Abstract
In the present study, we describe the clinico-biological features of 63 cases of variant B-CLL (v-B-CLL) defined according to a previously described diagnostic algorithm for CD5+ mature B-cell leukemias, based on the combined use of Cytofluorimetric (CFM) analysis and t(11;14)(q13;q32) detection by means of fluorescence in situ hybridisation (FISH). These leukemias were characterized by SIgbright/CD23+ or CD23+/− , CD79b/CD20 bright, and negativity for t(11;14)(q13;q32). A historical series of 112 classical B-CLL was used as comparison. The mean age was 61 years (33–85) and M/F ratio 1.9. The v-B-CLL cases were significantly different from the B-CLL cases in terms of the following clinico-hematological variables: age <70 yrs, lymphocytosis <20 ×109/L (P <.0001), lymphocyte doubling time ≤ 12 months (P=.04), high serum ß2-microglobulin levels (P=.003) and presence of splenomegaly (P=.007). No differences were found in terms of sex, Hb levels, platelets count, presence of serum monoclonal component, serum LDH levels and HCV-Ab positivity. In v-B-CLL and B-CLL pts the median follow-up was respectively 56 and 84 months. The median overall survival was 80 months in v-B-CLL pts while it was not reached in B-CLL pts; 37 pts (58.7%) in the first group started chemotherapy vs 84 pts (56.4%) in the latter. The analysis of leukemic cell biological characteristics related to the prognosis was also made in part of the cases.

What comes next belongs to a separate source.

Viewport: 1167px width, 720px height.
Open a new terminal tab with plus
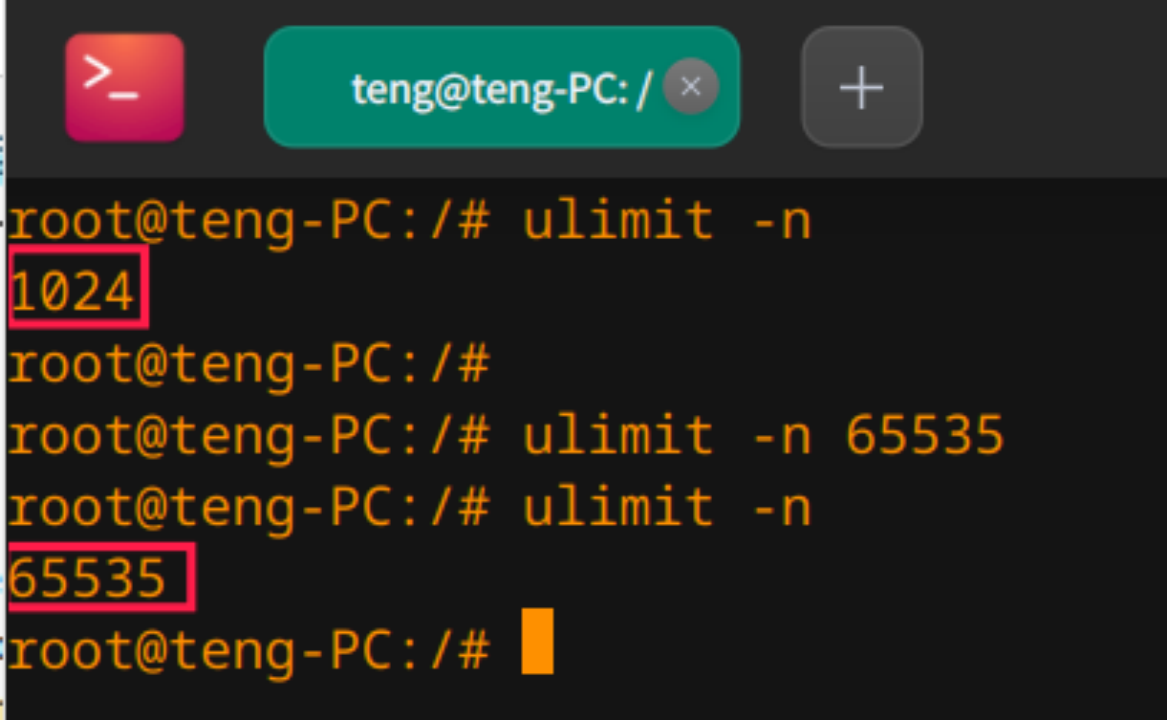[862, 87]
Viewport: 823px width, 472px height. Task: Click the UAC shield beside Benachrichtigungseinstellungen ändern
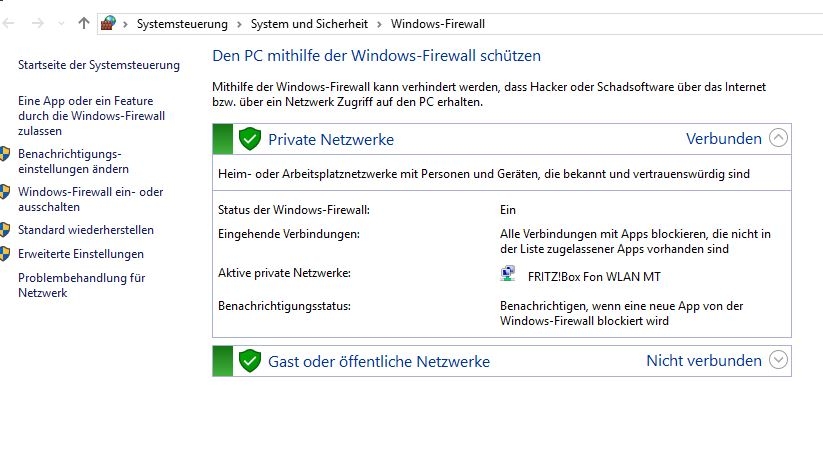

A classic or mixed-CLL cytomorphology was seen only in 22/61 pts (36.1%). The percentage of CD38 positive cases was higher in v-B-CLL (60.3) than in B-CLL (44.6; P=.028); the IgVH mutation status, evaluated in 30/63 cases, was more frequently hypermutated in v-B-CLL group (23/30) than B-CLL (P=.03); the percentage of CFM Zap-70 positivity, evaluated in 42/63 cases, was similar in two groups (47.6 vs 57.4%, respectively). Interestingly, significant differences were found about the frequence of the recurrent chromosome alterations, evaluated in 48/63 cases, by means of FISH analysis: trisomy 12 was more frequent in v-B-CLL (37.5 vs 18.4%, p=0.02), while del13q14 was more frequent in B-CLL (14.5 vs 37.8%, P=0.007). In both groups, del 11q22.3 and del 17p13.1 were relatively rare (4 vs 8%, and 2 vs 7.7%, respectively). In conclusion, our study identifies, on the basis of a defined CFM-FISH diagnostic approach, a variant form of B-CLL that shows significant differences in terms of genetic and clinical features.
Author notes
Disclosure: No relevant conflicts of interest to declare.